Exercise task 1:
Copy everything from "During Cardano's ICO, the" down to "been fully detailed." in the Cardano Foundation article, replacing "entities" with "organizations".

Cardano Foundation Questioned Over 1,090 BTC From Dissolved Isle of Man Entity

A litigation expert has publicly challenged the Cardano Foundation over 1,090 Bitcoin it reportedly received after the dissolution of its predecessor, the Isle of Man Foundation. Thomas Braziel raised the issue this week, citing records that show the Isle of Man Foundation was dissolved in December 2025 — months after the Swiss-based Cardano Foundation had assumed the public-facing role for the blockchain project. The questions zero in on transparency around ICO-era funds, given that the project raised roughly 108,000 BTC during its initial coin offering.

The Isle of Man Foundation's role

During Cardano's ICO, the Isle of Man Foundation acted as the operational entity. Attain's terms of service and risk disclosures from that period referenced 'the Foundation' as the issuer — a reference that points to the Isle of Man Foundation, not the Swiss one that later came to represent Cardano. Charles Hoskinson served as the 'Enforcer' with oversight responsibilities in that early governance structure. Jeremy Wood, Ken Kodama, and a corporate service provider were also involved.

The vast majority of the 108,000 BTC raised went to for-profit development entities affiliated with the project's founders. The Swiss Cardano Foundation's own historical materials describe the Isle of Man Foundation as its predecessor, but the exact flow of Bitcoin between the two entities has never been fully detailed.

Exercise task 2:
Output as a Markdown table with the columns No. and Line everything in the listing from the line containing "Click the Enable label text" down to the line containing "pos(176,478)", including both of those lines and skipping any blank lines.

Material to process:

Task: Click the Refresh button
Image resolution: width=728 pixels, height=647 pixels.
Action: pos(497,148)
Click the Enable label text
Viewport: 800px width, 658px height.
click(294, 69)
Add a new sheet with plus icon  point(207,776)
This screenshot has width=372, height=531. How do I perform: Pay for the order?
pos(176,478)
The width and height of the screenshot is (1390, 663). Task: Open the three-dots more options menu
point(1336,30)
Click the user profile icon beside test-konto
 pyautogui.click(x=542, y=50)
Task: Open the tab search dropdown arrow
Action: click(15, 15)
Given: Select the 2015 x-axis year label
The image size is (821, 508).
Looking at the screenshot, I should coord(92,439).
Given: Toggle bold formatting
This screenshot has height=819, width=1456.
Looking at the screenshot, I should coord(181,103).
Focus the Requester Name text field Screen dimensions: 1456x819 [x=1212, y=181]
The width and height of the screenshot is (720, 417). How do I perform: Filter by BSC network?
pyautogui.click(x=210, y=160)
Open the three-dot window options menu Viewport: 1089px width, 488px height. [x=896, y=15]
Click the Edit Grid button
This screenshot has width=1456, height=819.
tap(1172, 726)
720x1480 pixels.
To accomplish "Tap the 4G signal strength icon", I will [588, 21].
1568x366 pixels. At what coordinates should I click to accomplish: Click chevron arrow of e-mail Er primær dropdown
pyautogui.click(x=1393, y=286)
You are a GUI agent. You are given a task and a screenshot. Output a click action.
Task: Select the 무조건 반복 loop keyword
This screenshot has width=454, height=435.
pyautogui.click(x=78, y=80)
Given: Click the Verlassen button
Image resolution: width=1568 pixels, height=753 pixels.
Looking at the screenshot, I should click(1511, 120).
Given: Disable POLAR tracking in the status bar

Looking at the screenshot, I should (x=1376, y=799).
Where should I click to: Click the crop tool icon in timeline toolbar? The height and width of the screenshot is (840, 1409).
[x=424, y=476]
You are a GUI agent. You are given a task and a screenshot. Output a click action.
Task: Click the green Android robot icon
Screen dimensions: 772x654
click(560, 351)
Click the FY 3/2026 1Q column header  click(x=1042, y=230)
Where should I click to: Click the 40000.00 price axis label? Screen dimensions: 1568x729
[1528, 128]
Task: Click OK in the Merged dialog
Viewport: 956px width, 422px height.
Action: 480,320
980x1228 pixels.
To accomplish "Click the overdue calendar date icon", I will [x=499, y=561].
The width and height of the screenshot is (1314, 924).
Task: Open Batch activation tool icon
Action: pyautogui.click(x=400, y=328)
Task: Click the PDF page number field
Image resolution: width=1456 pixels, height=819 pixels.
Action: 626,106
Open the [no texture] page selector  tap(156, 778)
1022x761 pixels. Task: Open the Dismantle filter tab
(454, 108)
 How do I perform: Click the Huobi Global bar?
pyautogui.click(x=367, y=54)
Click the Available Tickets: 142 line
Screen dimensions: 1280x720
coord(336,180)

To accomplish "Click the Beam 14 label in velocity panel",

Finished answer 1:
During Cardano's ICO, the Isle of Man Foundation acted as the operational entity. Attain's terms of service and risk disclosures from that period referenced 'the Foundation' as the issuer — a reference that points to the Isle of Man Foundation, not the Swiss one that later came to represent Cardano. Charles Hoskinson served as the 'Enforcer' with oversight responsibilities in that early governance structure. Jeremy Wood, Ken Kodama, and a corporate service provider were also involved.

The vast majority of the 108,000 BTC raised went to for-profit development organizations affiliated with the project's founders. The Swiss Cardano Foundation's own historical materials describe the Isle of Man Foundation as its predecessor, but the exact flow of Bitcoin between the two organizations has never been fully detailed.

Finished answer 2:
| No. | Line |
|---|---|
| 1 | Click the Enable label text |
| 2 | Viewport: 800px width, 658px height. |
| 3 | click(294, 69) |
| 4 | Add a new sheet with plus icon  point(207,776) |
| 5 | This screenshot has width=372, height=531. How do I perform: Pay for the order? |
| 6 | pos(176,478) |